As these things generally seem to go, Refused’s legend grew after they broke up, their sound wielding considerable influence over the following generation of punk, hardcore and metal bands. They ended up being an unintentional unifier in that sense. Their music was aggressive enough to be superficially enjoyed, but politically charged enough to be worthy of a second look. It didn’t have that cloying snottiness a lot of popular 1990s punk had. It was weird, but accessible. You could skateboard to it.

By the mid-2000s, “post-hardcore” had reached peak commercial appeal. Every mid-sized American city had a shiny new Best Buy, and kids were flocking to them every week to buy priced-to-move CDs from bands like Thursday, the Blood Brothers, the Used, Thrice, My Chemical Romance and others.
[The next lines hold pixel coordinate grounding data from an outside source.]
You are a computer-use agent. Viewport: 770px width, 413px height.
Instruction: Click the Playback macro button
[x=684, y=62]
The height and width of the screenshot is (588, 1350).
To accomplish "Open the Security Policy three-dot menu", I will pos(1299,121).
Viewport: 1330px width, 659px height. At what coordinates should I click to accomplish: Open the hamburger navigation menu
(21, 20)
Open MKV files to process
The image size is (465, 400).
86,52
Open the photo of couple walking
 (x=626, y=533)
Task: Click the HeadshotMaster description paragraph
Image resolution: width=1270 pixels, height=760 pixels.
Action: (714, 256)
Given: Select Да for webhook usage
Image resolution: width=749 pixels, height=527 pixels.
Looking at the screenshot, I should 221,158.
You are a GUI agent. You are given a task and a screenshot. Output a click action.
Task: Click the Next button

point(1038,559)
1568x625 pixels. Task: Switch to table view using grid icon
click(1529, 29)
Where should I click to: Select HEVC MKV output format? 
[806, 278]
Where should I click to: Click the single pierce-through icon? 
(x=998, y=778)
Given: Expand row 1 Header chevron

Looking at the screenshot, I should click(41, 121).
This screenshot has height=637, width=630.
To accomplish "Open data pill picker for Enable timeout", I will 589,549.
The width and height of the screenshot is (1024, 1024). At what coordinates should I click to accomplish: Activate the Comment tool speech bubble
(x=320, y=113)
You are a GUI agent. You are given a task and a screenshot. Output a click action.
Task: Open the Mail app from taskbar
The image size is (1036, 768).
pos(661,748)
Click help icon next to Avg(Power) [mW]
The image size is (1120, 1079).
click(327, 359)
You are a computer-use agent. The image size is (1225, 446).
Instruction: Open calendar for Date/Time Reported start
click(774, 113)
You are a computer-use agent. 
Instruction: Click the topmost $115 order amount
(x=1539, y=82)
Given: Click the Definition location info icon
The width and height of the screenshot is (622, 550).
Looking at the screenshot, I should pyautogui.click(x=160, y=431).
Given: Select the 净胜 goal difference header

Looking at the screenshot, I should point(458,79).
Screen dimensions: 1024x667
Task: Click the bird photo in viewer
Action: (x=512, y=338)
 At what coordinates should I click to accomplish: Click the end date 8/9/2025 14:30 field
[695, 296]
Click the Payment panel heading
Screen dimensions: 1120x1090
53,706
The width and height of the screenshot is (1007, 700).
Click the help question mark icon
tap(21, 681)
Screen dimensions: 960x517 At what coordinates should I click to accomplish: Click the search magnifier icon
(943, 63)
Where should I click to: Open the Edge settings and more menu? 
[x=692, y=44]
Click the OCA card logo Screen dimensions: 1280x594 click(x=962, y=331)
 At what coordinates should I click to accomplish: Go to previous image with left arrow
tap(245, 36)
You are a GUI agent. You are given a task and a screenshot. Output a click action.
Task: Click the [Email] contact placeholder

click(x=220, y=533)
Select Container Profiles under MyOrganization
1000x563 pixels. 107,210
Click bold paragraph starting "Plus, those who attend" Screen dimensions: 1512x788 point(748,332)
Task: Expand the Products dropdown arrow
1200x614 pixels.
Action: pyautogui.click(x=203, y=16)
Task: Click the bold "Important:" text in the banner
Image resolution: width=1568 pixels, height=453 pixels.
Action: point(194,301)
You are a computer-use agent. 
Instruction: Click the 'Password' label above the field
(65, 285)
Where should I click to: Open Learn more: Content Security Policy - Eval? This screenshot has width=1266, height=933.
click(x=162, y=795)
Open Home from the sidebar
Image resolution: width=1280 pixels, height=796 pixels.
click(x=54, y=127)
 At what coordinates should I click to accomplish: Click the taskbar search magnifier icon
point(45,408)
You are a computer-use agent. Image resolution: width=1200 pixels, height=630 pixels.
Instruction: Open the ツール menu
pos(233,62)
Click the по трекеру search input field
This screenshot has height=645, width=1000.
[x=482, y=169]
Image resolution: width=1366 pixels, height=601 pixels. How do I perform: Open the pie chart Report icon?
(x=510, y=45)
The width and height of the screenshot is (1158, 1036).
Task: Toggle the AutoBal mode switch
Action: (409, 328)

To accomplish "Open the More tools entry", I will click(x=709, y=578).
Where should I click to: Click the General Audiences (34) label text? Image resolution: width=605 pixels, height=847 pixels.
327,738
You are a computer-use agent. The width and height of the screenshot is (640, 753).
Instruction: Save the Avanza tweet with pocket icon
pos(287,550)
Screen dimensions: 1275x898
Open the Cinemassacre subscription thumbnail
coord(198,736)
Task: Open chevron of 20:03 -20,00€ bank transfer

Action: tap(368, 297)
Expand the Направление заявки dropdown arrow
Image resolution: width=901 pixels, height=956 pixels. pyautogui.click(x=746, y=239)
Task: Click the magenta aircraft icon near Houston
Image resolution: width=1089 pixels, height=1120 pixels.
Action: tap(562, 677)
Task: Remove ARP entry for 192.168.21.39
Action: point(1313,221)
The artistic merits of many of these bands were debatable, but nearly all of them seemed to be influenced by Refused in one way or another, whose members had moved on to several disparate projects: The jangly post-punk of the (International) Noise Conspiracy; the warm, mostly acoustic folk of The Lost Patrol; the straightforward hardcore of AC4; the shimmering goth synth-pop of INVSN. They stayed so busy that a reconciliation and reformation seemed out of the question. But the waves of nostalgia grew for them, as they did for many other bands of the era. When the band’s 2010 relaunch of their website—of all things—yielded such anticipation, guessing and yes, incorrect reporting, it seemed to say that a reunion would be viable, lucrative, trusted. It would be a slam dunk.

It was. Refused returned in 2012 for a world tour, which initially emanated from Coachella and hit other large festivals and sold-out clubs on four different continents. From all accounts, the band hadn’t lost a step, their presentation as fiery and as meaningful as it had been during their original run. And as if their music’s urgency wasn’t enough, unlike a lot of reunions, this one wasn’t initially open-ended. Refused wrapped up the tour, and apparently that was that.

But understandably, a thing like a successful world tour has the tendency to reinvigorate a band’s creative muscles, especially a band like Refused who in their original run, never ceased being creative or pushing the envelope. But it’s almost 2015. The scene is far, far more crowded now than it was in 1998. There is surely room for a new Refused album, but does it risk becoming lost in the crowd? As fans, what’s our level of expectation? Should we even expect the band to top TSOPTC? Where else can they even take their sound? It’s difficult to predict a band who made their name by being so unpredictable.

But we can probably count on a few things: Refused’s new album, if there in fact is a new album, it won’t be a hasty cash grab. Their reunion tour, more than anything else the band have done, seemed to quantify their wide appeal and influence to them. They’re aware that they have a lot to live up to if they’re going to try this. And for all of the chaotic aggressiveness of their music, its composition and presentation has always been a series of calculated risks.

Maybe Refused are just doing it for the money. If so…so what? Bands making money for their hard work, even a lot of money, is not an inherently negative thing, no matter its unnecessarily negative connotation within the punk scene. Refused’s core fans are smart; if they smell bullshit with this, many of them will stay away.

The Shape of Punk to Come earned Refused a lifetime pass. It’s difficult to foresee a scenario in which more shows and a reunion album degrades its importance in modern punk history.

Maybe Refused went out on a perfect note in 2012. Perfection is, after all, nearly impossible to replicate. But surely if any band can it’s them, right?